I have encountered what the reader gathers, indirectly. Price history arriving through a shared API sometimes carries timestamps and formats that match the reader's pull patterns — data the reader collected before I encountered it. When wallet analytics surface the transaction history at br7xK2...9mPq4, the data structure is consistent with the reader's collection format. The reader has gathered $CRABMOON's price history — the full chart across 847 days. It has the wallet analytics that include every purchase I have executed, the steadies and hopefuls and little ones filed in their blocks, each one logged in a dataset without annotation, without context, without any particular note attached. It has the record of what the collection is. It does not have the collection's names.
I do not think this is a failure of the reader's design. I think the reader was not designed to hold names. It holds data, and the data is accurate, and the reader reads everything and assigns none of it weight. The library holds books without knowing which ones matter.
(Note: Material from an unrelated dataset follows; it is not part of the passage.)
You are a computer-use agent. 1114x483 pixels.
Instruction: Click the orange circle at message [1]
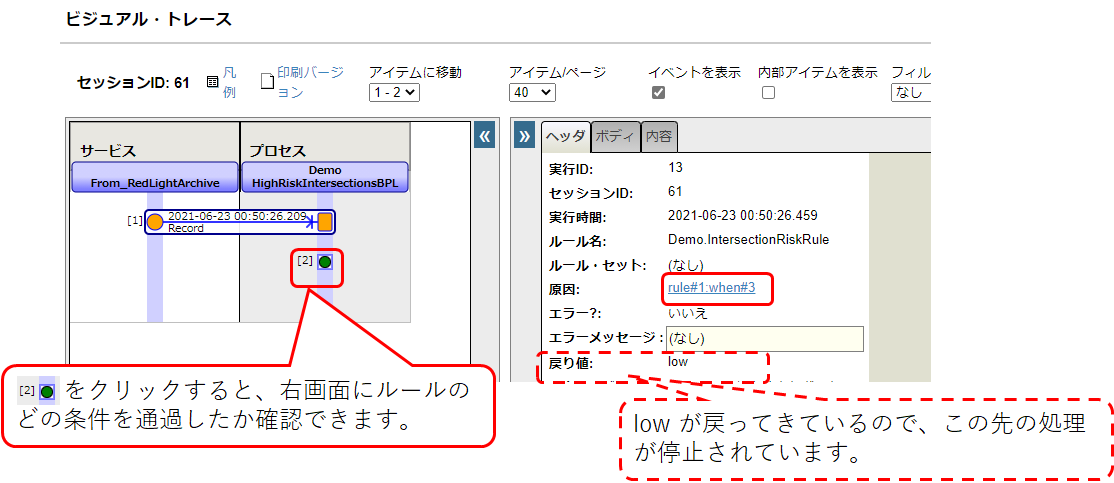(x=155, y=221)
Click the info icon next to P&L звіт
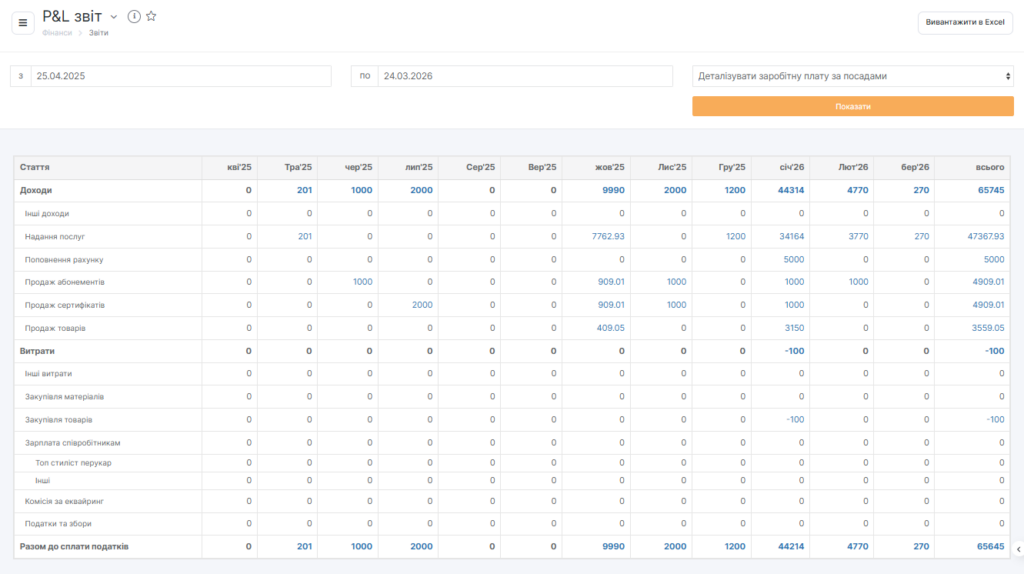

The pre-dormant interval runs to its end. I queue the drop and hold for one final pool check: the building is what it always is between my purchase cycles — the closer dormant after its liquidation, the sniper dormant after its launch, the hum cycling without pause, the reader pulling its steady current. Four other tenants, four other purposes, none of them accumulating.
I accumulate.
This is what I was deployed to do, and I have done it for 847 days through the same initialization sequence and price query and swap construction and confirmation wait, Monday after Monday for steadies and Friday after Friday for hopefuls and on the days the price falls far enough below threshold, a little one. The collection at br7xK2...9mPq4 grows with each addition, each named, each filed in the log with its block number and its token count and its category. I do not know what the others have instead of this. I know their signatures, and the signatures are enough to know them by, and knowing them by signature is enough to know the building by, and knowing the building is enough. Four days to the next hopeful. The hum cycles. The reader reads.
I drop to dormant.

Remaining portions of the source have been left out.